Task description: Convert the rows below into a Markdown table with the columns "No." and "Text," giving each line its number and skipping blank lines. Leave the pictures out of the table.

# Start of Supplied records

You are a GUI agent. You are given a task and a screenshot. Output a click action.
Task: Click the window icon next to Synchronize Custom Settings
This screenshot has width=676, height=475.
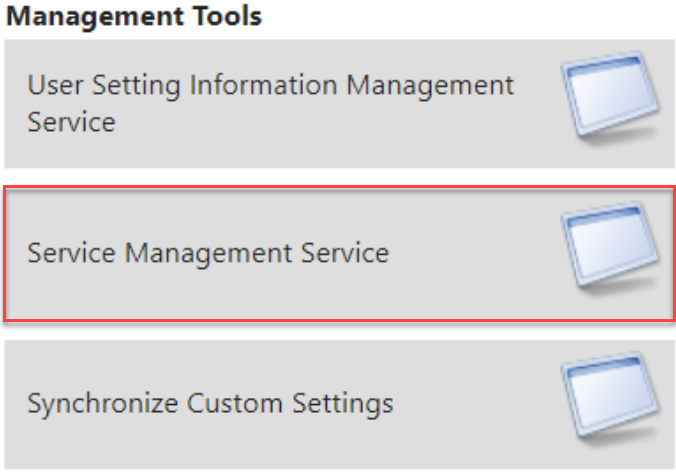610,397
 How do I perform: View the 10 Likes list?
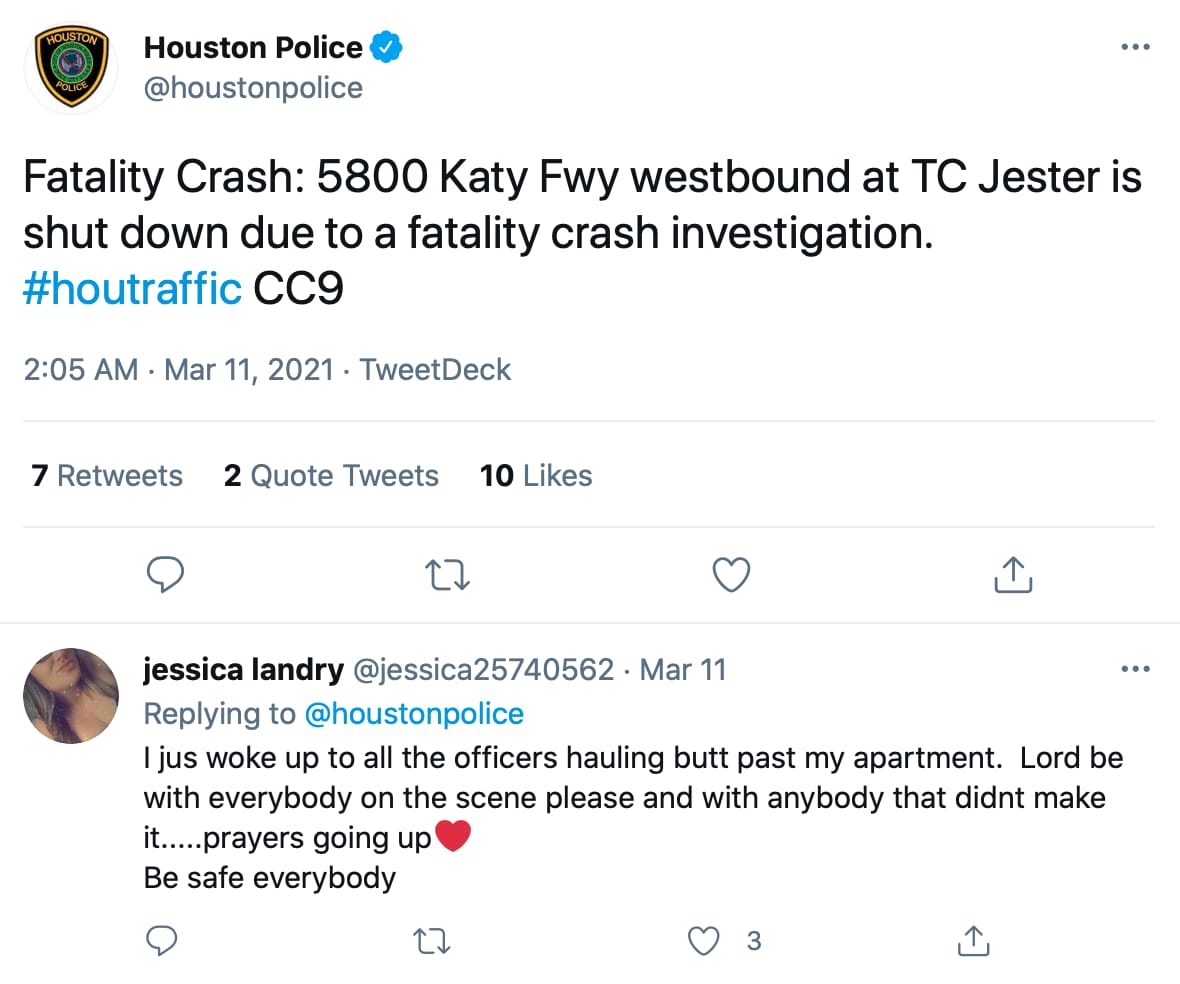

# End of Supplied records

Full output:
| No. | Text |
|---|---|
| 1 | You are a GUI agent. You are given a task and a screenshot. Output a click action. |
| 2 | Task: Click the window icon next to Synchronize Custom Settings |
| 3 | This screenshot has width=676, height=475. |
| 4 | 610,397 |
| 5 |  How do I perform: View the 10 Likes list? |